## [DATA SUPPLIED]

---------------

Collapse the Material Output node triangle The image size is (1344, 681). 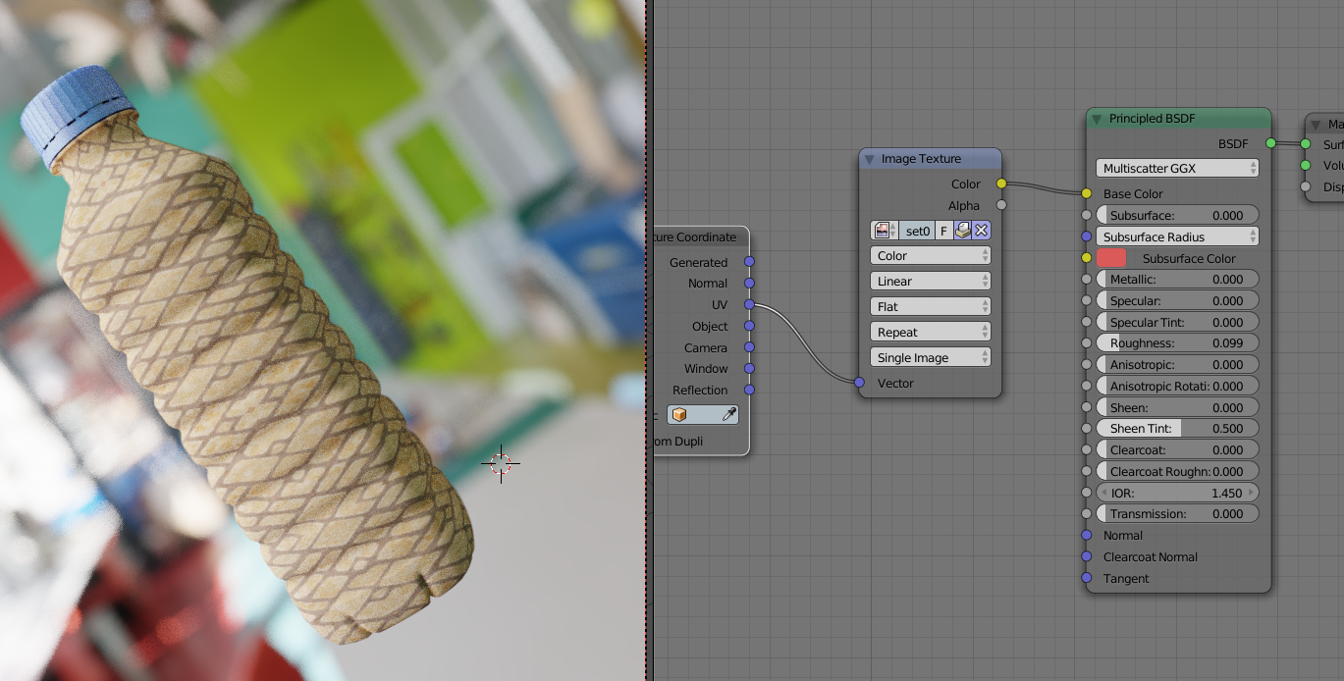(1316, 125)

---------------

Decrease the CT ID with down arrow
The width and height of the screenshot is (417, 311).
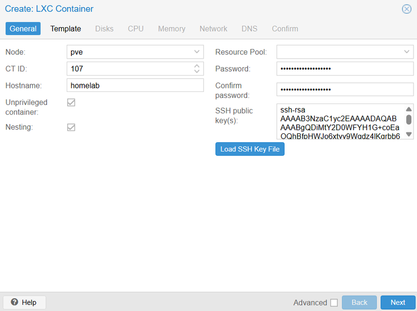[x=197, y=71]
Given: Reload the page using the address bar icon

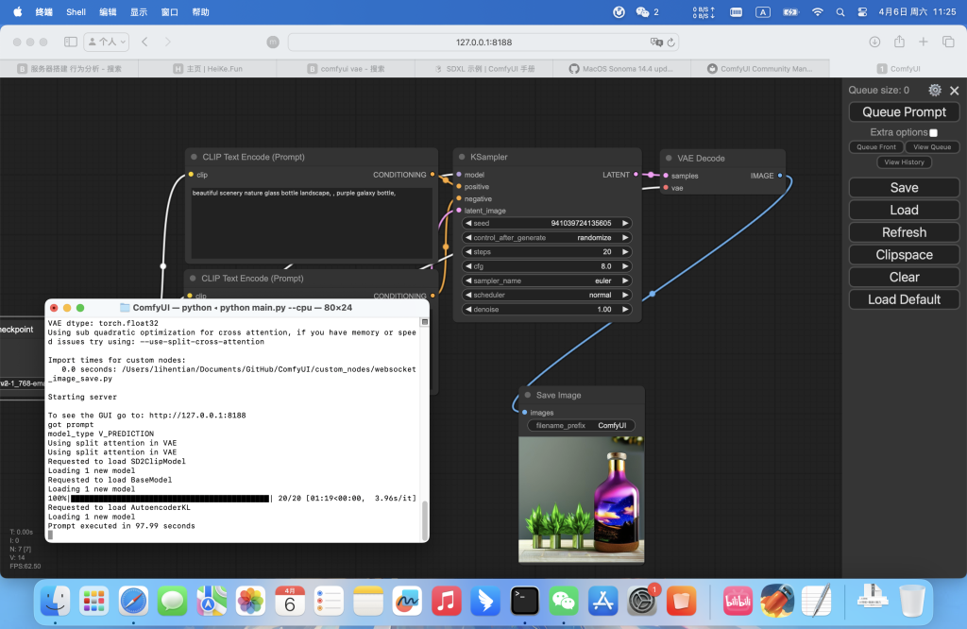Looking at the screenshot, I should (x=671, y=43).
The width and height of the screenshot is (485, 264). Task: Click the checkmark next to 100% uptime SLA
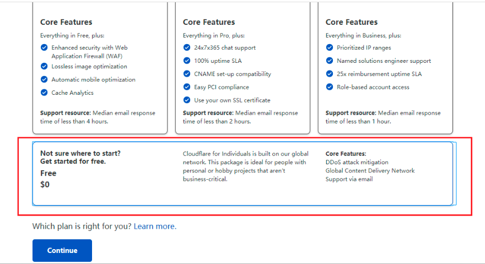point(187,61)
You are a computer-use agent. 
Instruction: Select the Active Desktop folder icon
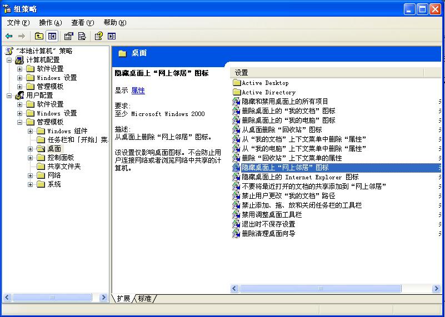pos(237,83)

---------------

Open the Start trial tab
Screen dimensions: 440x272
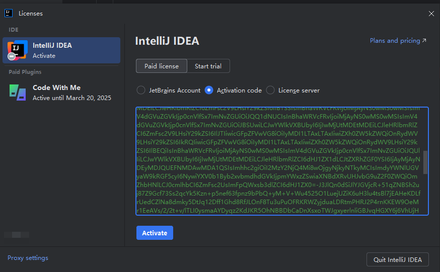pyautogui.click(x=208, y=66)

---------------

## [WHAT YOU SHOULD DO]
Using the data above, give again exactly the lines starting at the one holding "Decrease the CT ID with down arrow" and ending at the one holding "You are a computer-use agent.", inclusive, and nothing more. Omit the pictures.

## [EXPECTED ANSWER]
Decrease the CT ID with down arrow
The width and height of the screenshot is (417, 311).
[x=197, y=71]
Given: Reload the page using the address bar icon

Looking at the screenshot, I should (x=671, y=43).
The width and height of the screenshot is (485, 264). Task: Click the checkmark next to 100% uptime SLA
point(187,61)
You are a computer-use agent. 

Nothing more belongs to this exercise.